Expand all | Collapse all

Server freezing with robot onboard

  • 1.  Server freezing with robot onboard

    Posted 03-13-2018 11:18 AM

    Hi All,

    We have issues with our security software hitting 100% cpu hanging our Virtual servers and when it does it puts the server into a zombie state. The server is on the network and pingable, so the IP-device or UIM host model does not go critical in Spectrum, at the same time all robot probes stop reporting due to lack of resources. The device could stay in this state for hours without being discovered. When we finally hear about it, we go into the IM console, the device shows green, but when we click on a probe we get the error message that communication has been lost with robot. What alternatives do we have to identify when this is happening?

     

    TIA



  • 2.  Re: Server freezing with robot onboard

    Posted 03-13-2018 11:45 AM

    Usually in this case we used to get robot inactive , Are you getting any alerts for those probes ?

    FYI: In spectrum please change the "Value_When_Red " attribute to 7 (for Pingable models ),will help you get alarms ,the default is 0 on a Pingable which will cause the model to initial state and you will not get device down alerts .



  • 3.  Re: Server freezing with robot onboard

    Posted 03-13-2018 04:16 PM

    Yeah, not getting a robot inactive alarm in UIM. and it's still pinging so Spectrum is all green.

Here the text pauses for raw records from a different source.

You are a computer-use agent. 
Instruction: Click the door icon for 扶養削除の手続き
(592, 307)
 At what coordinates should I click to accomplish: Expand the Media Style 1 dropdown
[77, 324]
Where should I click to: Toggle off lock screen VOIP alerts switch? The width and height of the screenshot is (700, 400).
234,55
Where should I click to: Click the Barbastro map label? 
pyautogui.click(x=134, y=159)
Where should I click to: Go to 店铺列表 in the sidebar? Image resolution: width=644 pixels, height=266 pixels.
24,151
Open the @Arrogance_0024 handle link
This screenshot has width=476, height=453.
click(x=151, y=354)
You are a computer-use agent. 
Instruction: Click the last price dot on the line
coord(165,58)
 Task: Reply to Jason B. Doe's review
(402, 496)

  • 4.  Re: Server freezing with robot onboard

    Posted 03-13-2018 11:51 AM

    Because the robot status icon is green, it seems the robot is still communication to the hub. This can be verified via Performance Reports Designer to see if qos metrics are there during the time the system was in the problem state.

     

    Point is that if the robot is still communicating then cpu usage can be monitored and an alarm sent. cdm should be able to handle that.

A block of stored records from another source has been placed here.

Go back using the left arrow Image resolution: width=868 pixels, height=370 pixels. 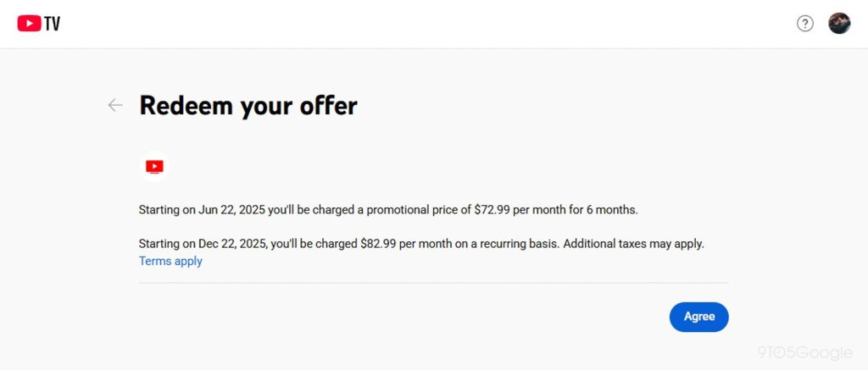pyautogui.click(x=115, y=105)
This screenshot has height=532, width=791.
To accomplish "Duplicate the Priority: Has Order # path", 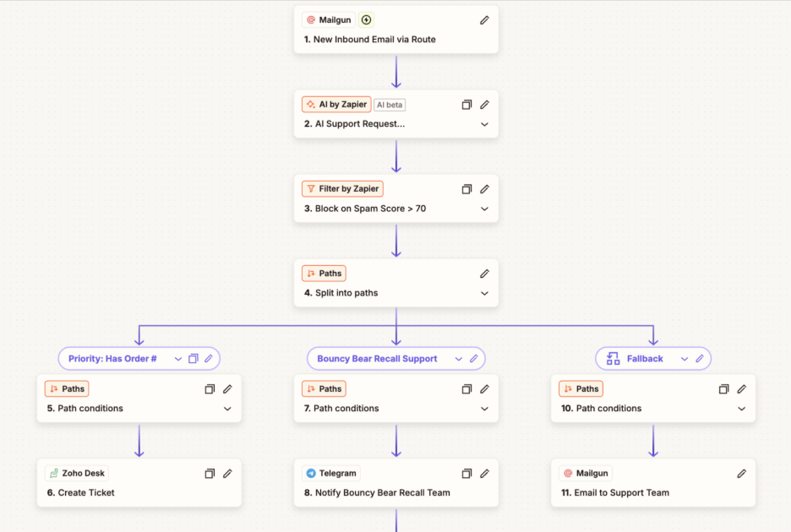I will tap(194, 359).
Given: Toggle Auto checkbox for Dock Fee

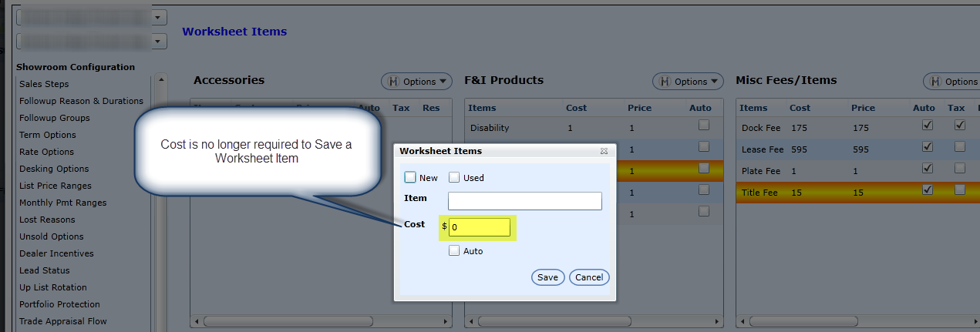Looking at the screenshot, I should tap(928, 126).
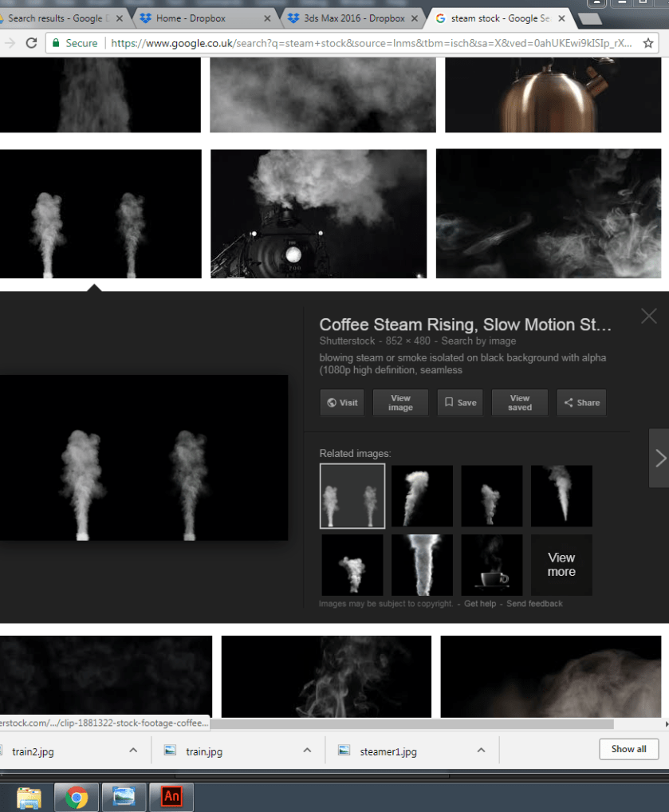
Task: Bookmark this page using the star icon
Action: coord(648,43)
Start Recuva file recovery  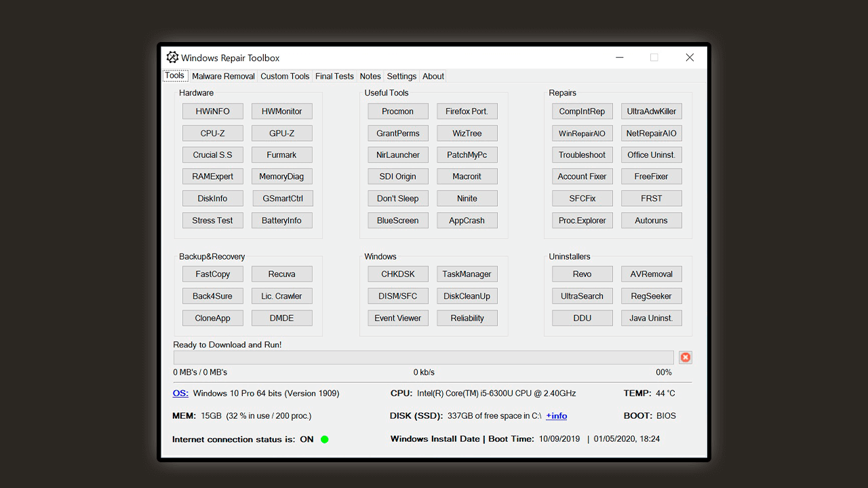coord(281,275)
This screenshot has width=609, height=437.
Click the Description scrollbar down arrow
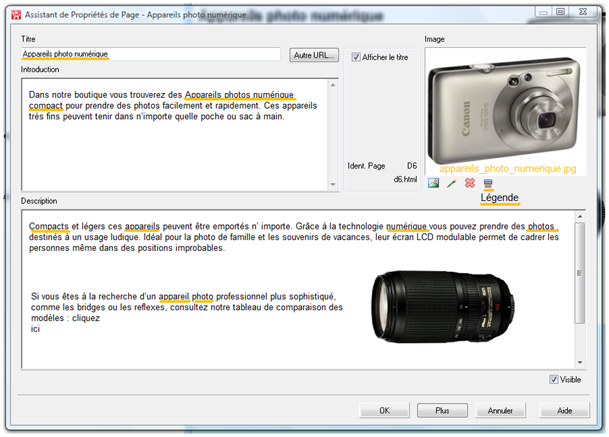(x=579, y=361)
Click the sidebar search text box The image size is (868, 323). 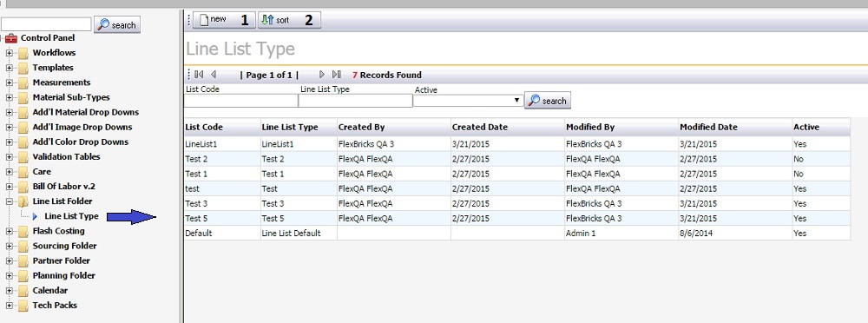click(x=46, y=24)
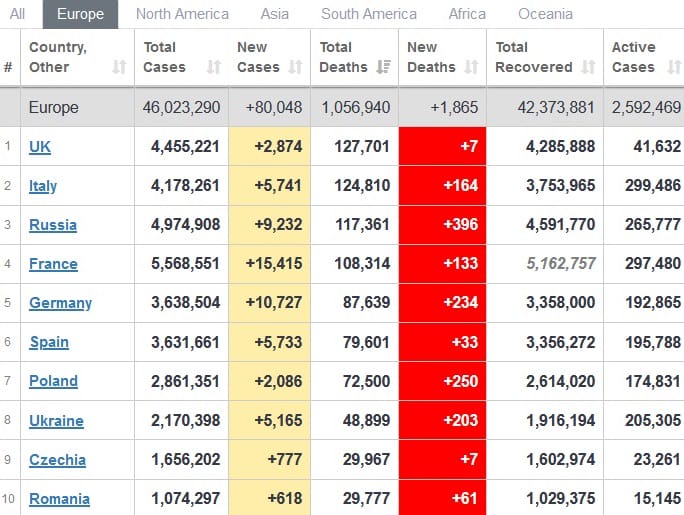The image size is (684, 515).
Task: Sort by Total Cases arrow icon
Action: 213,67
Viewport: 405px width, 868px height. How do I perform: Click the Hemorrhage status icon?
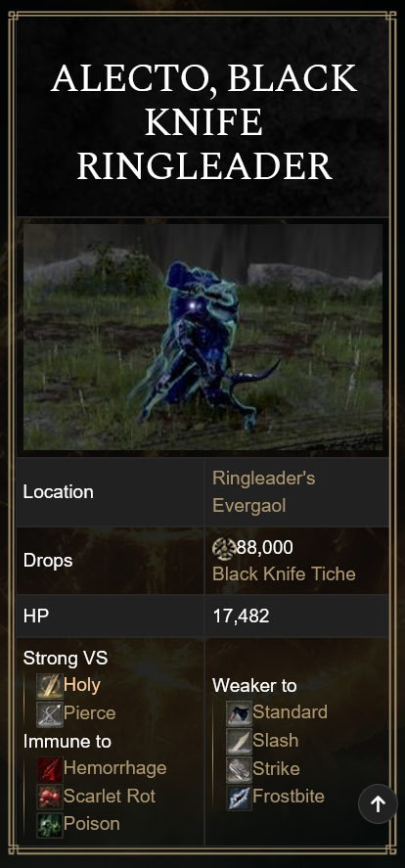(x=50, y=769)
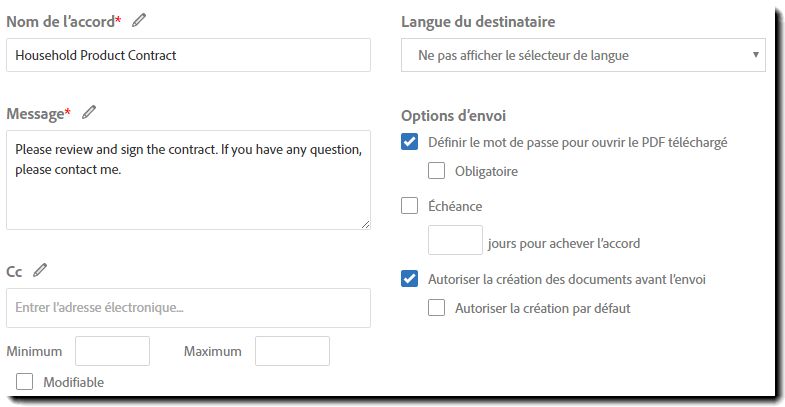
Task: Click inside the Message text area
Action: coord(188,180)
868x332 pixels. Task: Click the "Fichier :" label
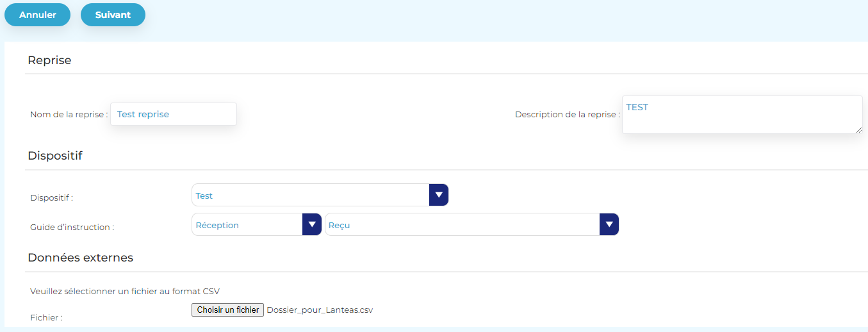tap(46, 317)
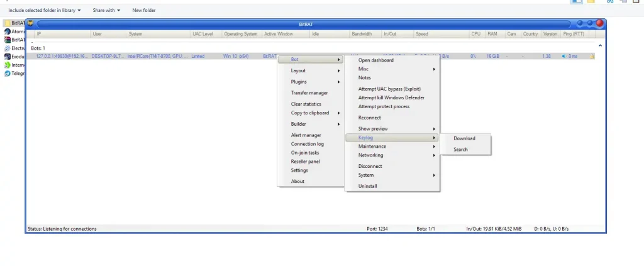Click the Exodus shortcut icon

7,56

  • 5.  Re: Server freezing with robot onboard

    Posted 03-13-2018 01:09 PM

    Yeah, you would think so , but that’s not what’s happening. When you try to open a probe, even the controller we get “unable to reach controller, communication error”  error popup.



  • 6.  Re: Server freezing with robot onboard

    Posted 03-13-2018 01:41 PM

    This happens only the CPU is consumed 100%? When ever the CPU is normal you can reach the controller and confirm QOS is getting displayed in USM.

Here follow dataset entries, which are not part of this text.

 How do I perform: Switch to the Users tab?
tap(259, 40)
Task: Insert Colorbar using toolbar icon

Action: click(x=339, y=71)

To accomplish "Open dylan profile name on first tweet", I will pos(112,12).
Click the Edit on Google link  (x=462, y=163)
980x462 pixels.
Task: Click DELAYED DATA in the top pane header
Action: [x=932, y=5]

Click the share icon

  • 7.  Re: Server freezing with robot onboard

    Posted 03-13-2018 04:17 PM

    Yes, no performance data. Clearly the probes do not have the resources needed to function.



  • 8.  Re: Server freezing with robot onboard

    Posted 03-13-2018 03:44 PM

    Maybe this can help as a Self Monitoring:

     

    Best Practices for Monitoring CA UIM (self-health - CA Knowledge 

     

    Kind Regards,

     

    Alex Yasuda
    Sr. Support Engineer



  • 9.  Re: Server freezing with robot onboard

    Posted 03-13-2018 04:24 PM

    Yes we thought of the net_connect to monitor, however this would become tedious and work intensive when dealing with 2000 virtual servers.



  • 10.  Re: Server freezing with robot onboard

    Posted 03-13-2018 08:58 PM

    Please go through this thread , there are some LUA scripts (check_robot_probe.lua for example) which you can make use of to detect the non responding probes 

     

    Detecting Malfunctioning Robots 



  • 11.  Re: Server freezing with robot onboard

    Posted 10-10-2018 10:50 AM

    Hi Phani,

    I am not a script person, is there any step by step instructions that describe how to set this up?



  • 12.  Re: Server freezing with robot onboard

    Posted 03-16-2018 10:07 AM

    Patrick, let us know how you are doing with the last recommendation.  



  • 13.  Re: Server freezing with robot onboard

    Posted 04-06-2018 04:39 AM

    Hi Patrick,

    We are marking this questions as assumed answered; if you need further help, let us know!